Source records:
::::

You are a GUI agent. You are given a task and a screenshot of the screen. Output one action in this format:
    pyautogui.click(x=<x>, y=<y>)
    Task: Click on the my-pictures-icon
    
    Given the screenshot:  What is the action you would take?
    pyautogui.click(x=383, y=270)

::::

**PROBLEM TO SOLVE:**
Echo the lines above back unchanged.

**SOLUTION BELOW:**
You are a GUI agent. You are given a task and a screenshot of the screen. Output one action in this format:
    pyautogui.click(x=<x>, y=<y>)
    Task: Click on the my-pictures-icon
    
    Given the screenshot:  What is the action you would take?
    pyautogui.click(x=383, y=270)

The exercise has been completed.